Back in March, I was stationed on the Children’s floor of the local library that I work at, tasked with tidying up the shelves and making sure the place was orderly. I always admired it because the majority of the books I enjoyed from elementary school well through high school were aptly defined as children’s books. While I never could read everything I set my mind to back then, I always walked past a certain title that made me wish I were a kid again, with no responsibilities, free to leisurely read. Before Harry Potter took the position of the most important children’s book of our generation, that title was firmly held by Lewis Carroll’s Alice in Wonderland.
I checked it out immediately, and made a habit to read a couple pages a day since then. I finally finished it last night, and I not only enjoyed it for the literature it was, but I believe its going to be very important in terms of understanding the context of the upcoming game based upon it.
Alice: Madness Returns is the sequel to 2000’s American McGee’s Alice. Both games take the original plot from Wonderland and Through the Looking Glass in a decidedly darker direction… And darker is putting it lightly. Wonderland, the utopia as it was shown in the books, is corrupted by Alice’s mind, twisted into a bloody, grotesque, evil incarnation. It’s inhabitants also morph to reflect these changes; The Cheshire Cat goes from a plump, jolly feline to an emaciated feral beast with pierced ears. The Mad Hatter, constantly dining with tea and a pastry, regresses into a green-skinned fellow who spends his time experimenting on the other hapless denizens of Wonderland, taking them apart and replacing their body parts with machinery…
…This isn’t Johnny Depp’s Mad Hatter, and this isn’t the Wonderland any of us were taught in grade school. These are just a few differences, but you get the picture.

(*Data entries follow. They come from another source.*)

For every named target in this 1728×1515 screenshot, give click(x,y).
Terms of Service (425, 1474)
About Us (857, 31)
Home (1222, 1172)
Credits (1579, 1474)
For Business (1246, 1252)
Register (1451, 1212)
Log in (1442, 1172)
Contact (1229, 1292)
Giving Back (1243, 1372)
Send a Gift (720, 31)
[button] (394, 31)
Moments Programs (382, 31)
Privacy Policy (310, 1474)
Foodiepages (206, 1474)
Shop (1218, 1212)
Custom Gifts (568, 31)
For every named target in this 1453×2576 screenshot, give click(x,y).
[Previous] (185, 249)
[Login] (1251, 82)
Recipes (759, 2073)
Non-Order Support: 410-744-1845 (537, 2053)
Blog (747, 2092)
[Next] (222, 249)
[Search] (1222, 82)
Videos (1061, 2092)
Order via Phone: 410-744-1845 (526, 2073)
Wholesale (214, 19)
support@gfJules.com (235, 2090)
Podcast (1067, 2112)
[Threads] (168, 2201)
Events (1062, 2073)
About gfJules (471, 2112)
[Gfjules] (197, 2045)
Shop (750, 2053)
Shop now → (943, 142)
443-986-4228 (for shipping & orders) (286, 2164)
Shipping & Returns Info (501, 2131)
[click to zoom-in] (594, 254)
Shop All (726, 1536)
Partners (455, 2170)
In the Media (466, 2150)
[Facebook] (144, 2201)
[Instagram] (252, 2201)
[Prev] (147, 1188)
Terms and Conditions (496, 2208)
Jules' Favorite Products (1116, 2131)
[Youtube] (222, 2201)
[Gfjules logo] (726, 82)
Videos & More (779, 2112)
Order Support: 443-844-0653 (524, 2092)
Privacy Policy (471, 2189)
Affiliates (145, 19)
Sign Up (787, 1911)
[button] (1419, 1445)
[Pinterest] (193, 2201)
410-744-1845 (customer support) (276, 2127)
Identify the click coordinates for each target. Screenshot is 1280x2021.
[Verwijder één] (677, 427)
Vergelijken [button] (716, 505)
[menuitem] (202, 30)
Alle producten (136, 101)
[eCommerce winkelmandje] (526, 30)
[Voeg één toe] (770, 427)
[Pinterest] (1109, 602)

Although Alice: Madness Returns is clearly an action adventure title, I think it’s very important to not only take into account the game play elements, but also the atmosphere and the storyline. Many game reviews will either praise an action game’s storyline if it’s good, or hastily push it to the side and not weigh it as much if it’s bad. For this game, I think both sides will be important to take into account. Not many games draw directly from the world of Literature like Alice does, so I think this game will definitely be a treat.
Alice: Madness Returns will be dropping on June 14, 2011.